### Requirement FR1 - Develop a function to find the arithmetic mean

In [2]:
input_data = [29, 17, 28, 6, 14, 7, 4, 27, 21, 15, 10, 16, 24, 26, 3, 11, 13, 8, 23, 9, 0, 22, 12, 2, 18, 19, 5, 1, 20, 25]

def calc_mean(values_list):
    """
    Calculates the mean of a given array or list.

    @parameter values_list - is a list of integer/float values.

    @return - the mean of the array or list
    """
    sum_of_numbers = sum(values_list)
    cnt_of_numbers = len(values_list)
    
    mean = sum_of_numbers / cnt_of_numbers
    return float(mean)

mean = calc_mean(input_data)
mean

14.5

### Requirement FR2 - Develop a function to find the standard deviation


In [3]:
def sqrt(n):
    """
    Calculates the Square Root of a given value.

    @parameter n - any integer/float value

    @return - the square root n
    """
    return n ** 0.5

def calc_standard_deviation(mean, values_list):
    """
    Calculates the Standard Deviation 
    of a list or array.

    @parameter mean - any integer/float value
    @parameter values_list - is a list or array of values
    

    @return - the square root n
    """
    # Compute sum squared differences with mean.
    sqDiff = [abs(val-mean)**2 for val in values_list]
    # Calculating Variance
    variance = sum(sqDiff) / len(values_list)
    # Calculating Standard Deviation
    standardDeviation = sqrt(variance)
    return standardDeviation

stdv = calc_standard_deviation(mean, input_data)
stdv

8.65544144839919

### Requirement FR3 - Develop a function to find the median 

In [4]:
# add code here
def median(values_list):
    """
    Find the median of a list of values.

    @parameter values_list - is a list of values.

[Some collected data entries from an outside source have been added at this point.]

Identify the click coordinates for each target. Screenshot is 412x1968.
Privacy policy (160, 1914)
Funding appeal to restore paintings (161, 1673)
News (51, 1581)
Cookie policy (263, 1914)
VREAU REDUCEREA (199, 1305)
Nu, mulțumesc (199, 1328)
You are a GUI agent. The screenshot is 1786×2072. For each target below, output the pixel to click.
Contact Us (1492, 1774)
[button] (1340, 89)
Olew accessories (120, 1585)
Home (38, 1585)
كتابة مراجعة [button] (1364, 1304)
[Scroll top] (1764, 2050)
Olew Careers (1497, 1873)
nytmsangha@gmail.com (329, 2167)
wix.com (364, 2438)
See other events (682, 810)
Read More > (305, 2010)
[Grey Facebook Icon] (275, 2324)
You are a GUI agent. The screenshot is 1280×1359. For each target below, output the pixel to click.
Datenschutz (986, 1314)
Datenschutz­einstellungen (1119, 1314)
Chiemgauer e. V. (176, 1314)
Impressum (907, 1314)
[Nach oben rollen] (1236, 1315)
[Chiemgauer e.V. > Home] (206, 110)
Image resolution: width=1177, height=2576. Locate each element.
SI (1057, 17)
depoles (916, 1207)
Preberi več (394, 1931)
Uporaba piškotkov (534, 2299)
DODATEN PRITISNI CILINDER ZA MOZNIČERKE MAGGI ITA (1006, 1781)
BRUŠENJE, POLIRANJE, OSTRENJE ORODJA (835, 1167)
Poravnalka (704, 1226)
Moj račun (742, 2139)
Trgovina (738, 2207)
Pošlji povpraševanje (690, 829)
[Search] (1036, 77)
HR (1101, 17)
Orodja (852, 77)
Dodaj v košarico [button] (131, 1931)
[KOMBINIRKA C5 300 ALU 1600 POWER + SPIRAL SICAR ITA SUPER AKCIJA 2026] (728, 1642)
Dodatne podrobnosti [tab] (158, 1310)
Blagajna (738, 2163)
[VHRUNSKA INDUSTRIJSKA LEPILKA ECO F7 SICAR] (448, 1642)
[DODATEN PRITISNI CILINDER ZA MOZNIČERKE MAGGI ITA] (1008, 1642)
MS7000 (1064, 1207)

    @return - the median of given list of values
    """

    #Ensuring list is sorted
    sorted_values = sorted(values_list)
    
    if len(values_list) % 2 == 0:  # Checking if the length is even
        # Applying formula which is sum of middle two divided by 2
        return (sorted_values[len(sorted_values) // 2] + sorted_values[(len(sorted_values) - 1) // 2]) / 2
    else:
        # If length is odd then get middle value
        return( sorted_values[len(sorted_values) // 2])

median(input_data)

14.5

### Requirement FR4 - Develop a function to find the skewness

In [5]:
# add code here
def skewness(values_list):
    """
    Find the skewness of a list of values.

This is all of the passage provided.